00:04Pourquoi ? Elles n'ont pas vu le corps, elles n'ont pas pu accéder dans les 1, 2, 3, 4, 5 dernières semaines de la vie de ceux qu'elles aiment.
00:13Elles n'ont pas pu être présentes.
00:16Elles n'ont pas vu le corps mis dans le sac mortuaire.
00:20Elles n'ont pas vu le corps mis en bière.
00:23C'est une folie pour la santé mentale des familles, mais c'est aussi quelque chose de terriblement indigne pour une société.
00:30Lors du premier confinement, il y avait eu effectivement un cri absolument fort de la part des familles sur le fait que c'était impossible d'accéder aux malades atteints du Covid,
00:43que c'était impossible de faire son deuil.
00:45Et on pensait que, justement, nous avions tiré des leçons et que nous nous étions rappelés qu'accompagner les vivants jusqu'au bout,
00:56mais tout le temps, pas simplement lors du dernier souffle, mais les accompagner tout le temps, ça fait partie du soin, ça fait partie du droit des patients,
01:05ça fait partie de l'humanité et ça fait partie de la gestion, on pourrait dire, démocratique de la pandémie.
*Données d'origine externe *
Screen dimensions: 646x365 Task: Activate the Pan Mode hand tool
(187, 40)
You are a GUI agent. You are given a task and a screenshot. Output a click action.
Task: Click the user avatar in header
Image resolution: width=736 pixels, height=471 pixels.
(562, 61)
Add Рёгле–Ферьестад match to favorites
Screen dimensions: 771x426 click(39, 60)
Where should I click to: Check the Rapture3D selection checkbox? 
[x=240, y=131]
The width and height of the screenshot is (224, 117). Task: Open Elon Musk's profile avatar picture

01:12Or, il s'avère que ce n'est pas le cas.
01:13Résultat, vous avez une impossibilité très forte pour les familles de faire leur deuil.
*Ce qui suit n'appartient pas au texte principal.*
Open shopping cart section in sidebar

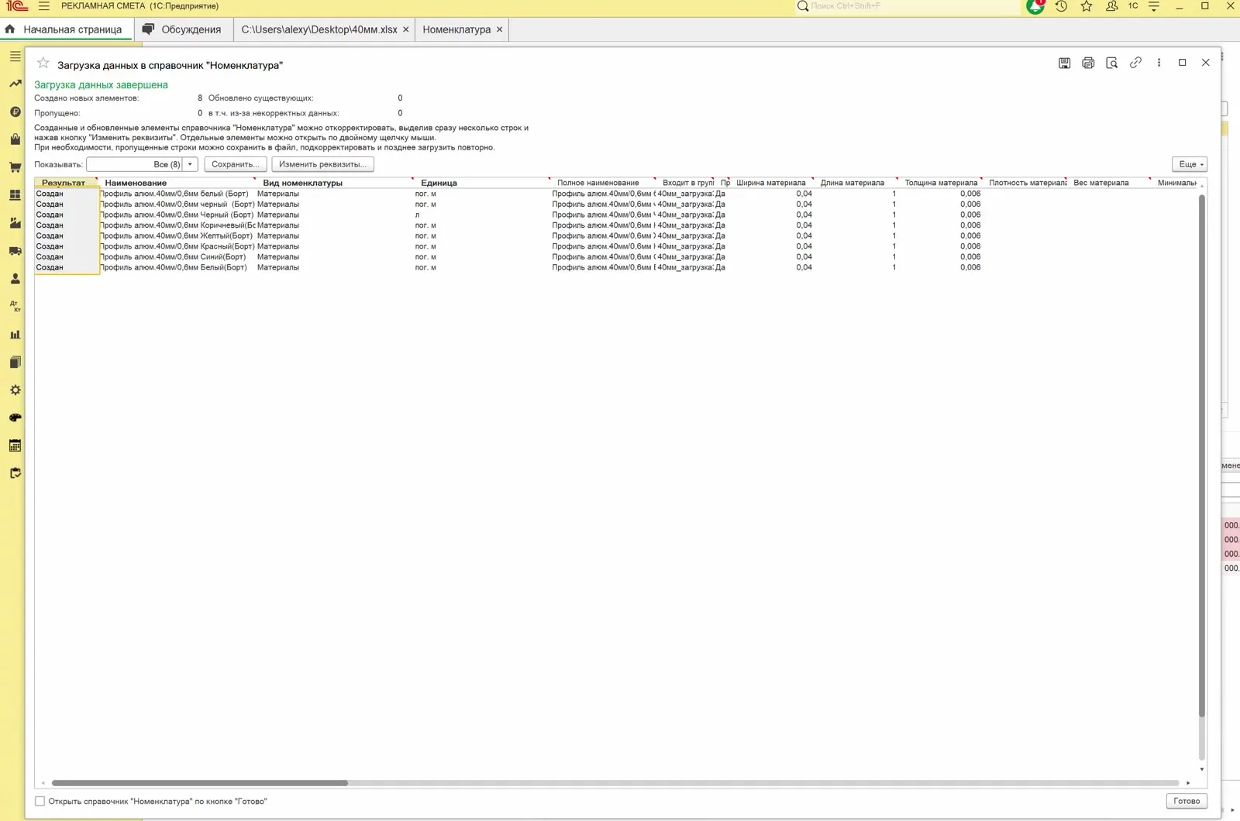pyautogui.click(x=15, y=167)
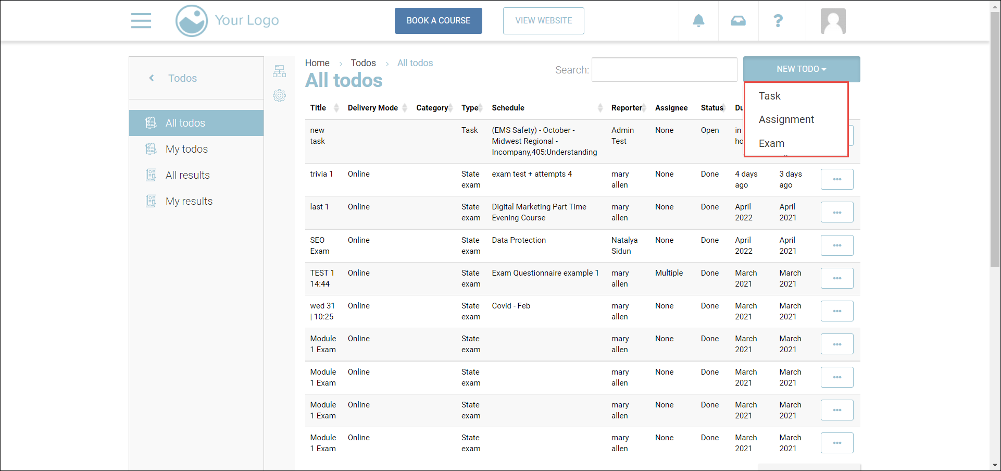Open the user profile avatar

pyautogui.click(x=833, y=21)
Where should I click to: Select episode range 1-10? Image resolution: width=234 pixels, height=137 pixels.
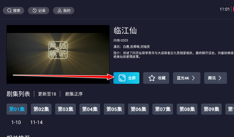[16, 122]
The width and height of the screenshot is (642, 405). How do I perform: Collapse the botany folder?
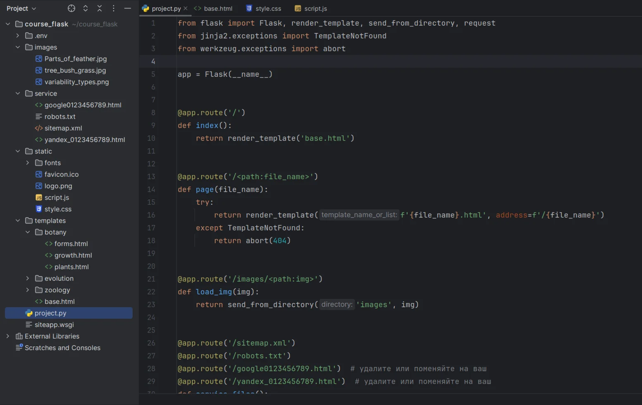[x=28, y=232]
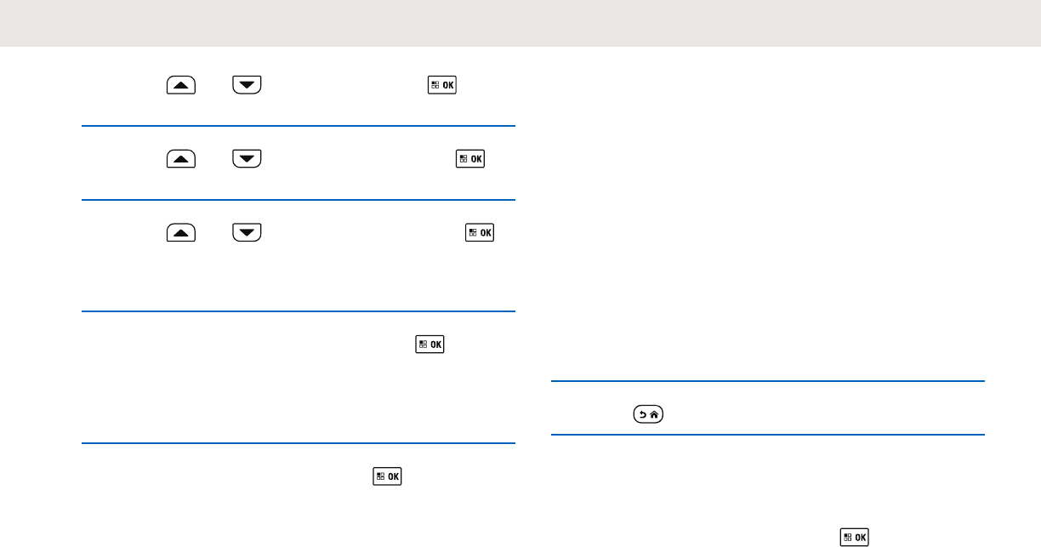
Task: Click the OK key icon in the bottom left-column step
Action: [387, 476]
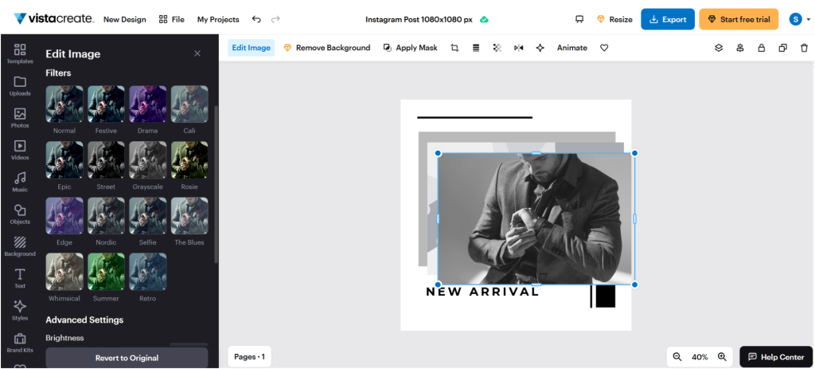Open the File menu

click(x=172, y=19)
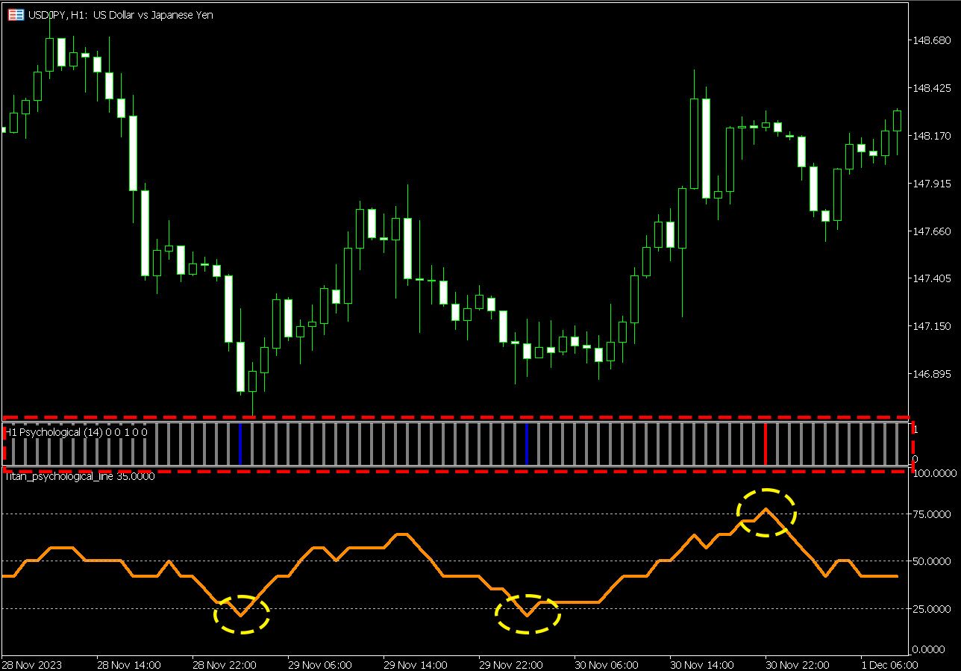The width and height of the screenshot is (961, 671).
Task: Select the 30 Nov 14:00 time axis label
Action: click(702, 664)
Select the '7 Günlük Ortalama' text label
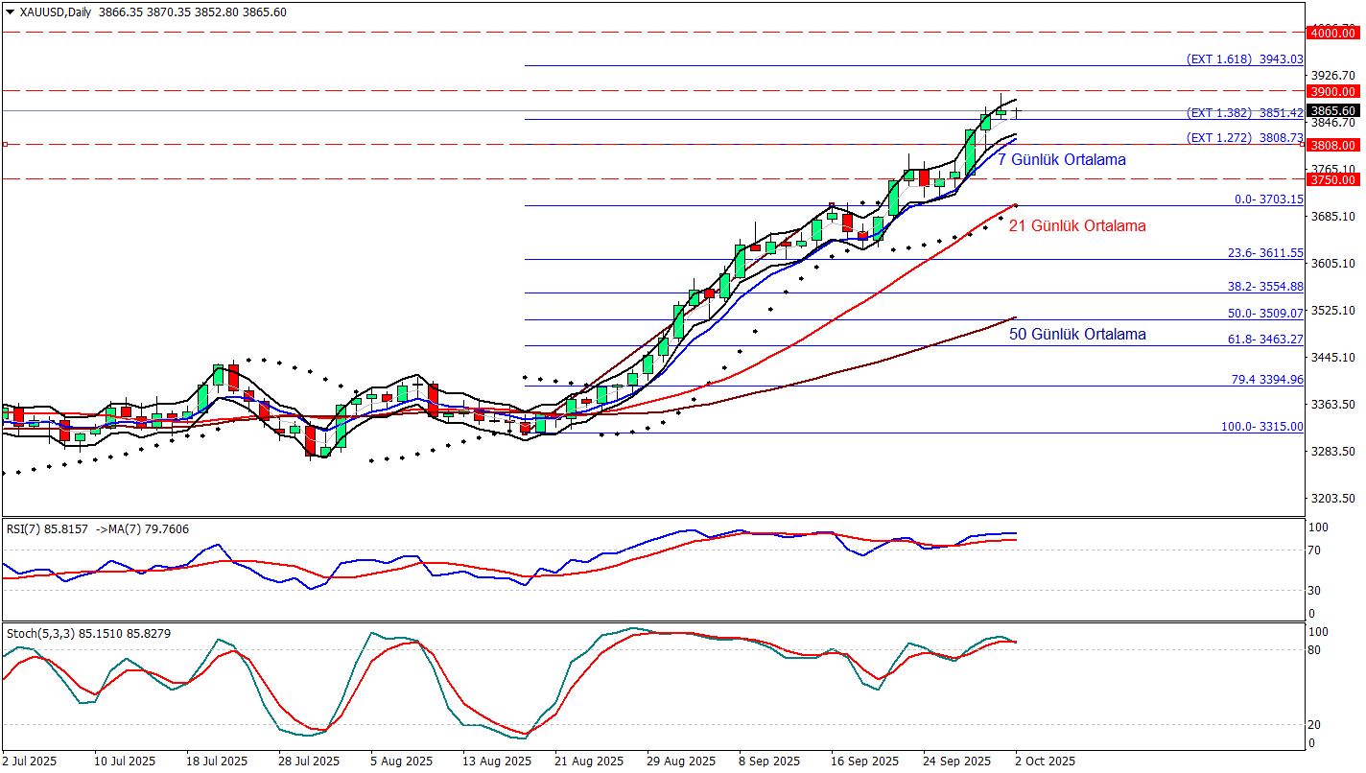 click(1061, 159)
01:17Ce qui nous remonte des familles, c'est pourquoi ce n'était pas possible ?
01:21Parce qu'il n'y a pas assez de personnel, ils n'ont pas le temps pour mettre les blouses, les surblouses, il y a du danger.
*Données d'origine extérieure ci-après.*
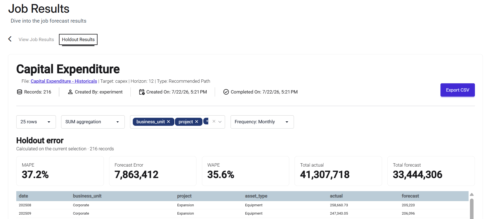Image resolution: width=484 pixels, height=219 pixels.
Task: Click the Completed On checkmark icon
Action: tap(226, 92)
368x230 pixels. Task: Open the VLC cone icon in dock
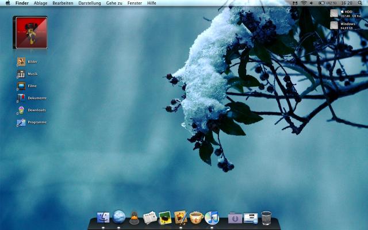[x=134, y=217]
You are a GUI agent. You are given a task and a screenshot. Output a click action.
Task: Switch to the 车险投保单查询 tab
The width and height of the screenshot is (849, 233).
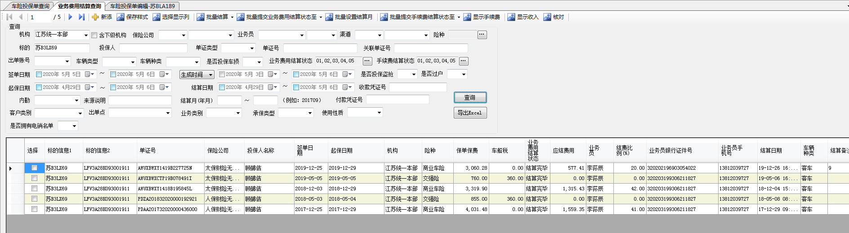pyautogui.click(x=30, y=6)

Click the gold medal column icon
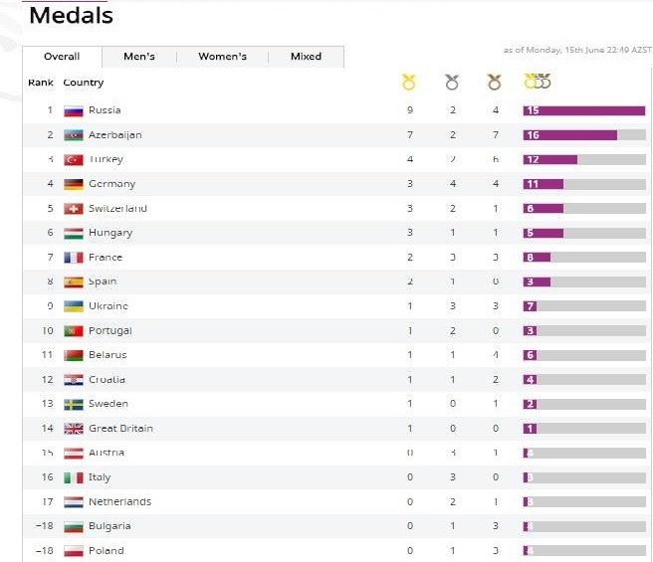pos(408,82)
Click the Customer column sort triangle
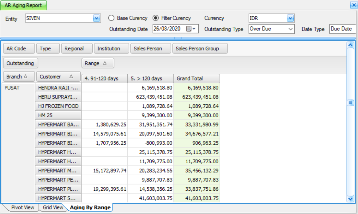Viewport: 358px width, 214px height. click(x=71, y=76)
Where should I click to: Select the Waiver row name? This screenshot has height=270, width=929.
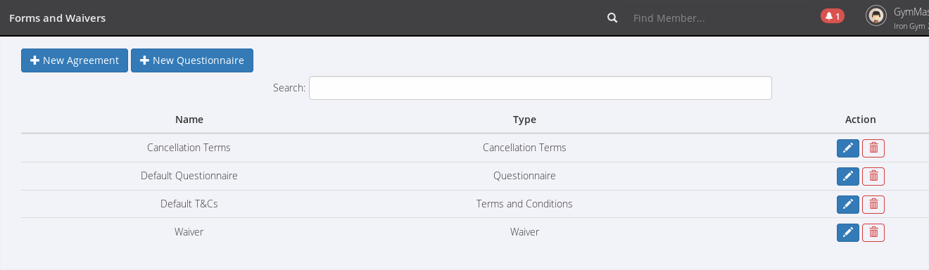click(x=189, y=232)
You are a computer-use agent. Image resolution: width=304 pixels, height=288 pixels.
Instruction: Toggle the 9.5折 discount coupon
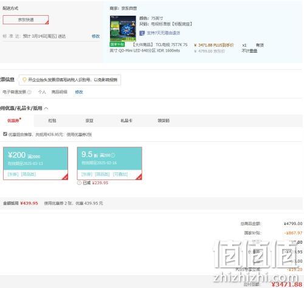(109, 163)
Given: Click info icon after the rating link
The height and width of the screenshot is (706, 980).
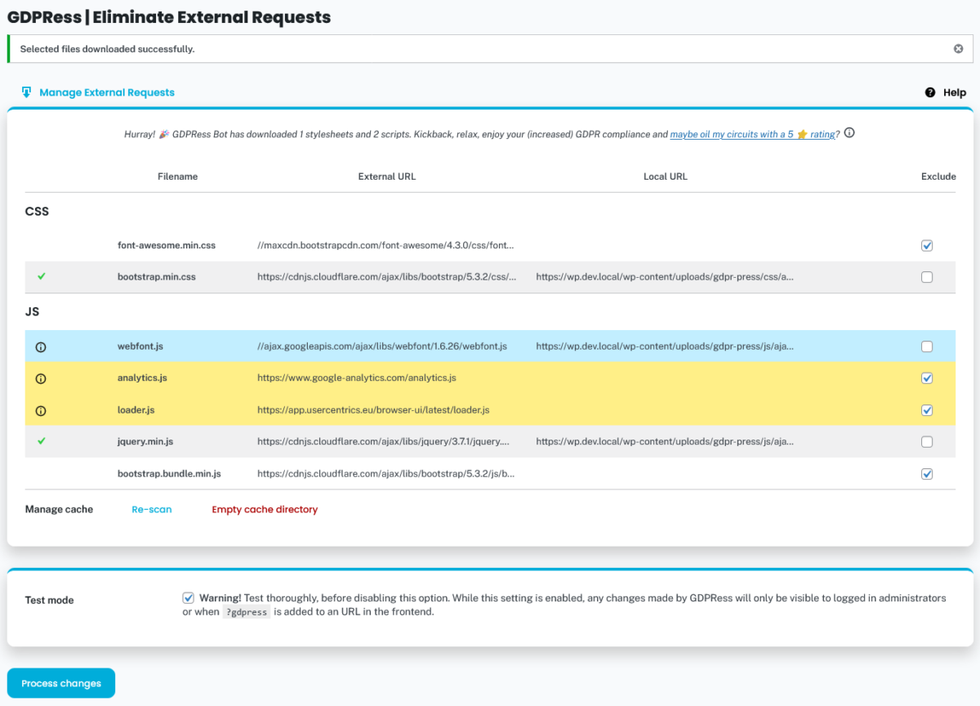Looking at the screenshot, I should (849, 133).
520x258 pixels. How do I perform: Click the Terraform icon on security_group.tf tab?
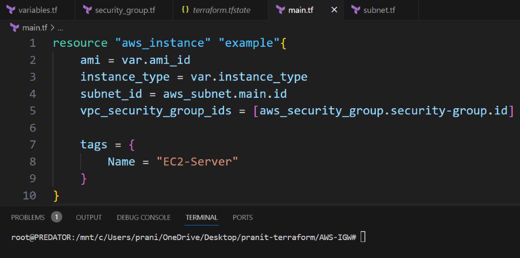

01:30Mais surtout, très souvent, il y a un manque d'équipement, il y a un rationalisme gestionnaire qui fait que de toute façon, ce n'est pas possible.
01:37Je pense à qui ?
01:38Je pense aux témoignages cinglants de par exemple Stéphanie Bataille, je pense aux témoignages cinglants de Laurent Frémont.
01:46Je cite ces deux-là, il y en a quantité d'autres, il y a des pages entières qui se noircissent sur les réseaux sociaux.
01:51C'est un droit absolu, non négociable, d'accompagner ses proches tout le temps, pas simplement au dernier souffle.
01:59Ça, c'est déjà un enjeu absolu, c'est la bataille, la bataille contre la maladie.
02:04Il faut que toutes les forces soient réunies pour que l'on se batte le plus solidairement possible pour traverser cette maladie.
02:12Et puis parfois, l'irréversible arrive. L'irréversible, c'est la mort, donc elle est bien évidemment totalement inacceptable.
02:18Mais de fait, si on s'est battu avant, elle est déjà beaucoup plus acceptable parce qu'on sait qu'on a tout fait, tout fait pour ne pas aller vers cette issue.
02:28En revanche, si on a été empêchés, là oui, on rentre dans un phénomène terrible d'irréalisation, on n'a pas vu le corps, on n'a pas pu être là,
02:39on n'a pas pu faire son adieu, on n'a pas pu… un sentiment de culpabilité immense, un sentiment d'incompréhension, un sentiment de colère aussi.
02:53Ce sont des étapes bien connues dans le deuil, mais qui là sont extraordinairement renforcées par la situation exceptionnelle que nous vivons.
03:01Et ce n'est pas parce que c'est une situation exceptionnelle qu'il faut tout d'un coup se dire « ces histoires d'éthique, elles sont sentimentales, elles sont superfétatoires ».
03:12En fait, c'est ce qui nous maintient en tant que communauté. La ritualisation de la mort, l'aide aux malades, la présence absolument déterminante de la famille auprès des malades,
03:27tout ça, c'est ce qui fait que nous faisons dignement société.